Example: Setting Up a Multi-User Globus Compute Endpoint for APPFL

This tutorial describes how to set up a multi-user Globus Compute Endpoint (GCEP) on a remote server (e.g., an AWS EC2 instance, an Azure VM, or any Linux machine) and to run APPFL federated learning experiments on it. A multi-user endpoint allows multiple users to share a single endpoint installation with proper identity mapping.

Note

For more detailed information about Globus Compute, please refer to the Globus Compute documentation.

Prerequisites

  • A Linux server (e.g., AWS EC2, an Azure VM, or any remote machine) with sudo access

  • A Globus account

  • SSH access to the remote server

Step 1: Install Conda

On the remote server, install Miniconda system-wide so that it is accessible to all users:

sudo -i
sudo mkdir -p /opt
cd /opt

sudo wget https://repo.anaconda.com/miniconda/Miniconda3-latest-Linux-x86_64.sh
sudo bash Miniconda3-latest-Linux-x86_64.sh

Then add the conda initialization script to the system-wide profile so that it is sourced for all users. Create or edit /etc/profile.d/conda.sh and add the following line:

source /opt/conda/etc/profile.d/conda.sh

Note

The Miniconda installer will ask for a target directory. Using /opt/conda (or another system-wide path) is recommended so all users can access the same Conda installation. Make sure to set the correct permissions for non-root users if needed.
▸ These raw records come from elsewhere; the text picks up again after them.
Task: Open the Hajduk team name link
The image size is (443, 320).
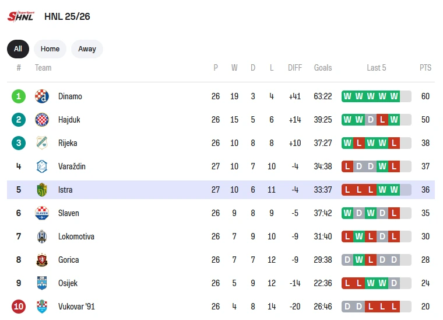Action: click(69, 120)
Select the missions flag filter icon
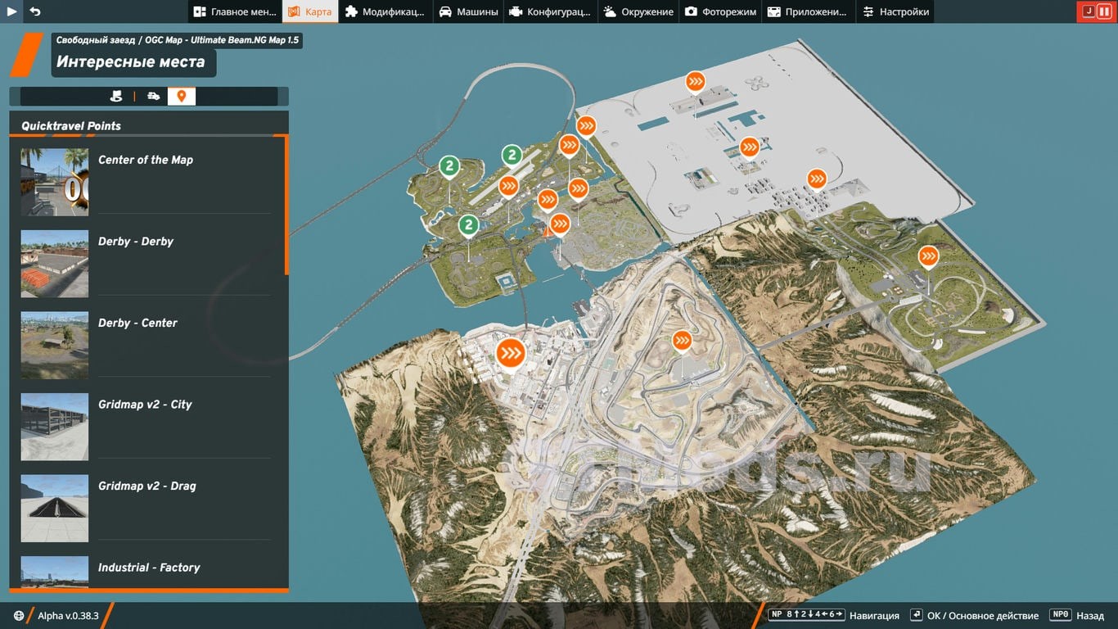Viewport: 1118px width, 629px height. pyautogui.click(x=116, y=96)
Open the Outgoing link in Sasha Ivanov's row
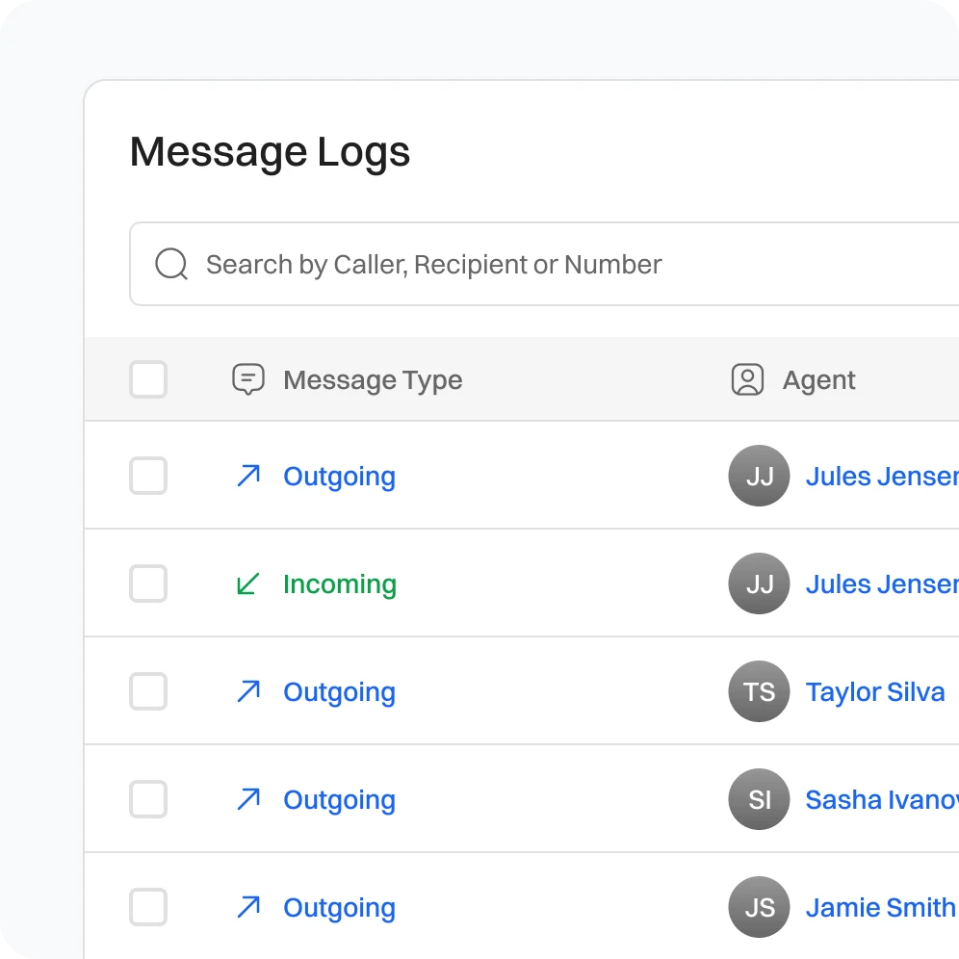Viewport: 959px width, 959px height. (x=339, y=800)
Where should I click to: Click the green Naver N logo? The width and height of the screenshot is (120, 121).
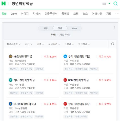point(4,4)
Step 2: Create a Shared Conda Environment

Create a dedicated Conda environment for APPFL:

sudo /opt/conda/bin/conda create -n appfl python=3.10
conda activate appfl

Step 3: Transfer and Install APPFL

Transfer the APPFL source code to the server. Download APPFL.zip from Google Drive to your local machine, then transfer it to the server:

# Run this on your LOCAL machine to transfer the archive
# Replace <key.pem>, <user>, and <host> with your own values
scp -i <key.pem> /path/to/APPFL.zip <user>@<host>:/home/<user>/

# Then on the REMOTE server
sudo mkdir -p /opt/src
cp /home/<user>/APPFL.zip /opt/src/
cd /opt/src/
unzip APPFL.zip

Note

Replace <key.pem>, <user>, and <host> with your own SSH key file, remote username, and remote hostname/IP address.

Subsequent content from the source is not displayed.